## The problem
Your answer is to be the exact text of the lines from the one containing "Screen dimensions: 810x1080" through the final line of the entries, restated in full, with pictures omitted.

======== Records supplied ========

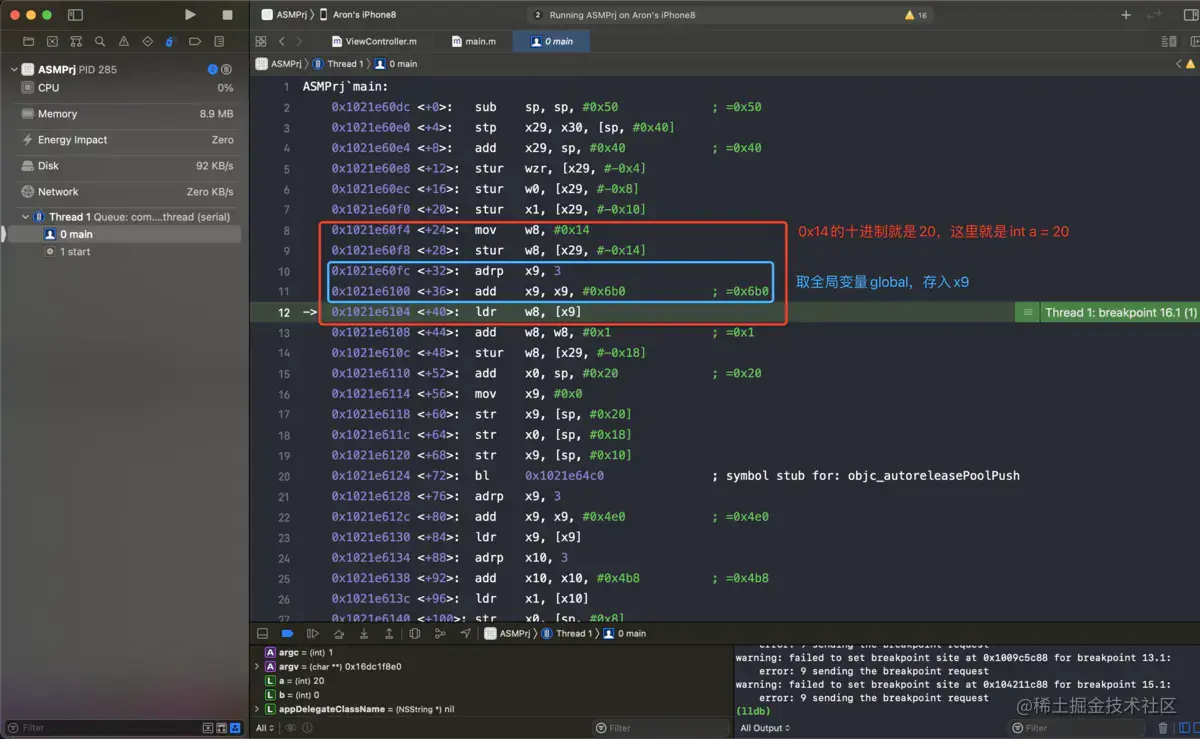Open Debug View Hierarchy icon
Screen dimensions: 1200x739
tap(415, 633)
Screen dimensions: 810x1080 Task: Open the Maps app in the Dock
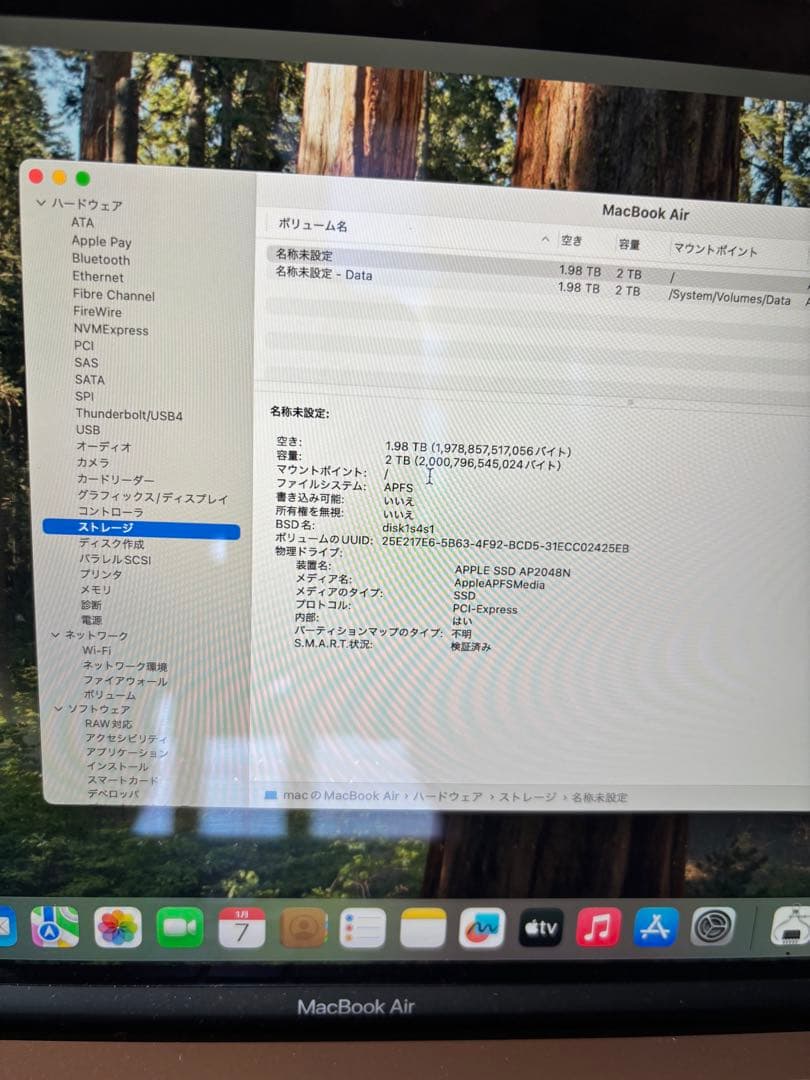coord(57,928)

========

## Output for this task
Screen dimensions: 810x1080 Task: Open the Maps app in the Dock
coord(57,928)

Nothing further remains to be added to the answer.